= GIVEN PASSAGE =
================

Aspiration

Posted on | May 27, 2019 | No Comments

The day after posting this photo series, I spotted the cover story of Southern Living magazine, Small Space Gardens – Making Every Inch Count, at a local supermarket. It was certainly pretty, this open air living room, what lifestyle editors like to call “aspirational.” But was it a garden? There was so much furniture. The implicit message: we should make the outside like the inside.

As for size, “small” must be bigger in the south than it is in the backstreets of Baltimore, where I now live, and where the rear yards of most ten- to twelve-foot-wide row homes are rarely big enough to get shouting distance from roaring HVAC compressors. If there is access from a driveable alley, many back yards are converted to “parking pads.”

Memory fails as to what prompted spreading a linen tablecloth in this setting. Lunch presumably. Click here for the full photo series.

This begs the question: why garden at all here? From the worthiness checklist: to slow stormwater run-off, to cool an intolerably hot space, to soften harsh acoustics and to give the dogs a place to nose around between walks to the park. Mainly, however, it is to watch. The bird-life drawn by the Chesapeake Bay is captivating. Even the concrete canyon behind my home has cardinals, cowbirds, chickadees, bluebirds, thrushes, sparrows, finches, mourning doves, robins and migrating hummingbirds. While birds are the cast of the play, the garden is the set. And my place in the theater is at the kitchen window, which is pleasantly situated above the sink. I take in no view more often, or more intently, than that overlooking the backyard.

So what, you might also ask, of the couch, the chairs, and even a dining table stand in the photos? These dinosaur skeletons were the rushed gift of a neighbor, who was moving, and who also never used them. Unlike her, I normally don’t bother to even put the cushions out. Black-eyed susans, sage and lavender are seeded beneath the metal frames. Getting rid of the furniture is on the to-do list.

================

= PROVIDED DATA =
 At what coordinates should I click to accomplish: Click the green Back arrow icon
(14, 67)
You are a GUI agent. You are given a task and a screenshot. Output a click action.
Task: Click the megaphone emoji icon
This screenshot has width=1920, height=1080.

================

= DESCRIPTION OF THE TASK =
In the passage about the Baltimore backyard garden, from where does the writer usually watch the birds?

= RESULT OF THIS TASK =
From the kitchen window, which is situated above the sink.